The CBA Act provides for acquisition of coal bearing land and its “vesting in a government company", free from any encumbrance. The approved policy provides the framework for use of such land for energy and coal related infrastructure.

This means land belonging government companies such as Coal India can now be leased out to even private entities through joint ventures with CIL for infrastructure development. This unlocking of un-mineable land for other purposes will also help CIL cut its cost of operations as it will be able to set up coal-related infrastructure and other projects such as solar plants on its own land by adopting different business models in partnership with private sector.

It will make coal gasification projects viable as coal need not be transported to distant places.

Utilisation of already acquired land would also prevent fresh acquisition of land and related displacement and would promote local manufacturing and industries.

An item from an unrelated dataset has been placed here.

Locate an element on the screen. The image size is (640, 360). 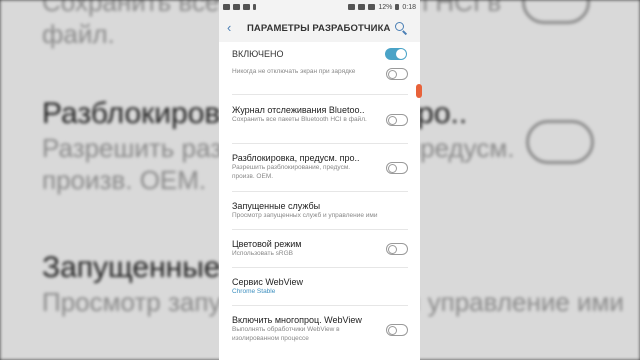
list-item-title: Сервис WebView is located at coordinates (268, 282).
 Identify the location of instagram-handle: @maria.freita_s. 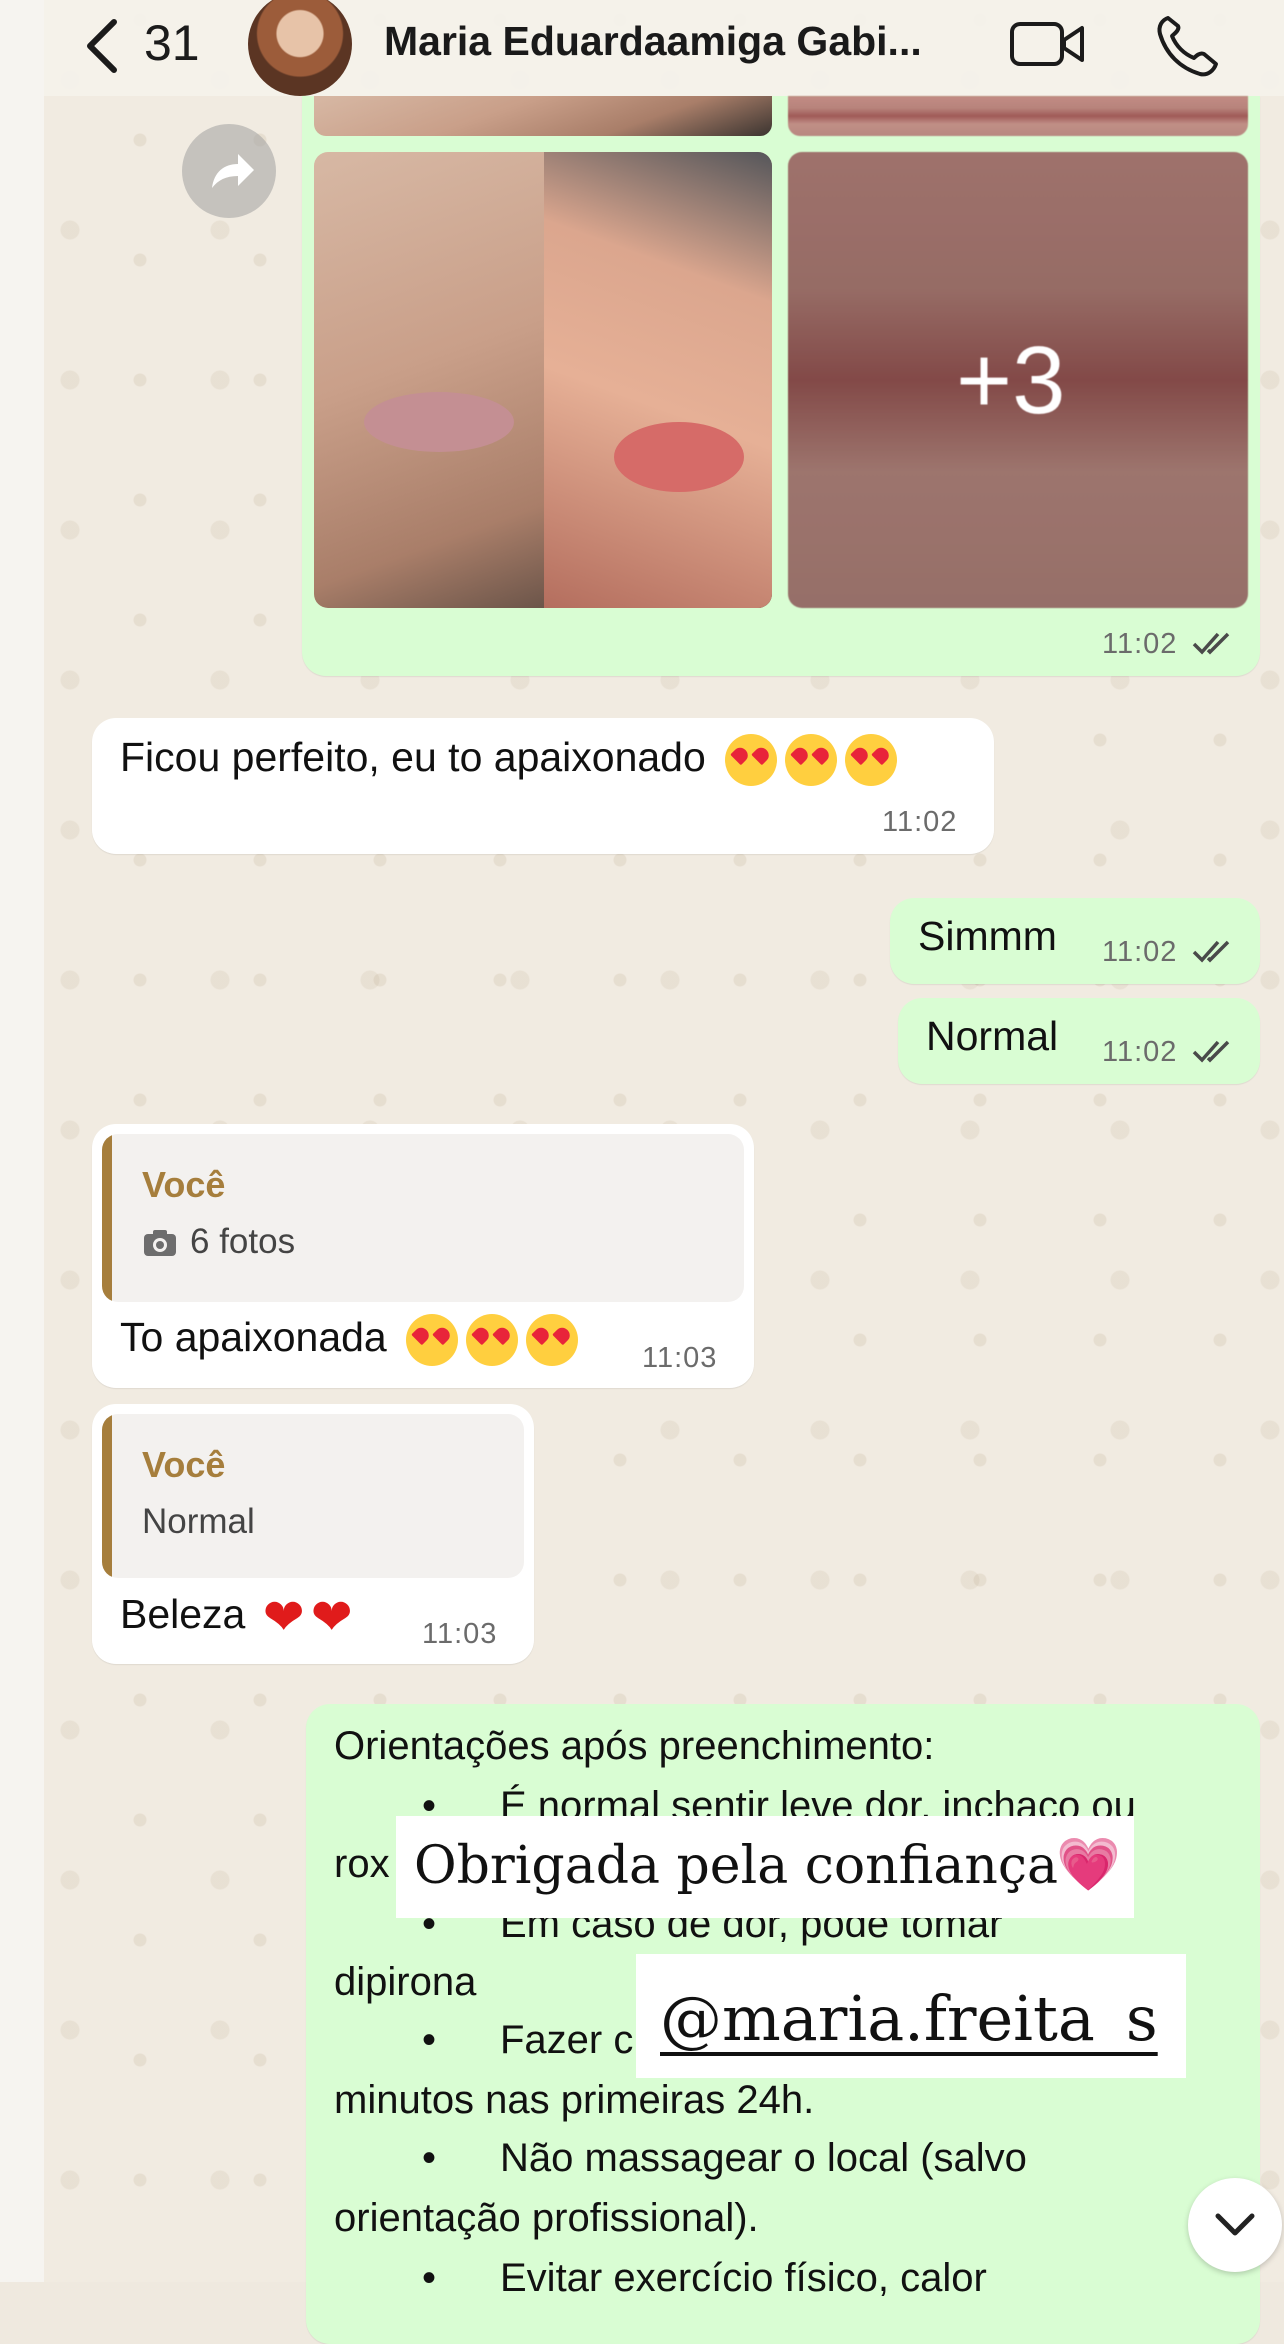
(909, 2018).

In another decisions the cabinet approved the signing of a Memorandum of Understanding between the Securities and Exchange Board of India and Manitoba Securities Commission, Canada, that will make investors from Manitoba eligible for registration as an FPI with Sebi. Around 20 Manitoba-domiciled FPIs with total Assets Under Custody of 2,665 crore are expected to benefit and would be eligible to continue investing in the Indian markets.

The Cabinet also approved the signing of a Memorandum of Cooperation (MoC) between the Department of Water Resources, River Development and Ganga Rejuvenation (DoWR, RD&GR), Ministry of Jal Shakti and the Ministry of the Environment of Japan for Decentralised Domestic Waste Water Management.

A Management Council (MC) is proposed to be formed for the implementation of the MoC by formulating detailed activities of collaboration and monitoring the progress.

The Cabinet Committee on Economic Affairs (CCEA), which also met on Wednesday, approved continuation of revamped Centrally Sponsored Scheme of Rashtriya Gram Swaraj Abhiyan (RGSA) for implementation during the period from 1 April 2022 to 31 March 2026 (co-terminus with XV Finance Commission period) to develop governance capabilities of Panchayati Raj Institutions (PRIs).

The total financial outlay of the scheme is 5,911 crore with the Central share 3,700 crore and state share 2,211 crore.

Briefing media persons about the decision, information and broadcasting minister Anurag Thakur said RGSA will help more than 2,78,000 rural local bodies develop governance capabilities to deliver on sustainable development goals through inclusive local governance with a focus on optimum utilisation of available resources.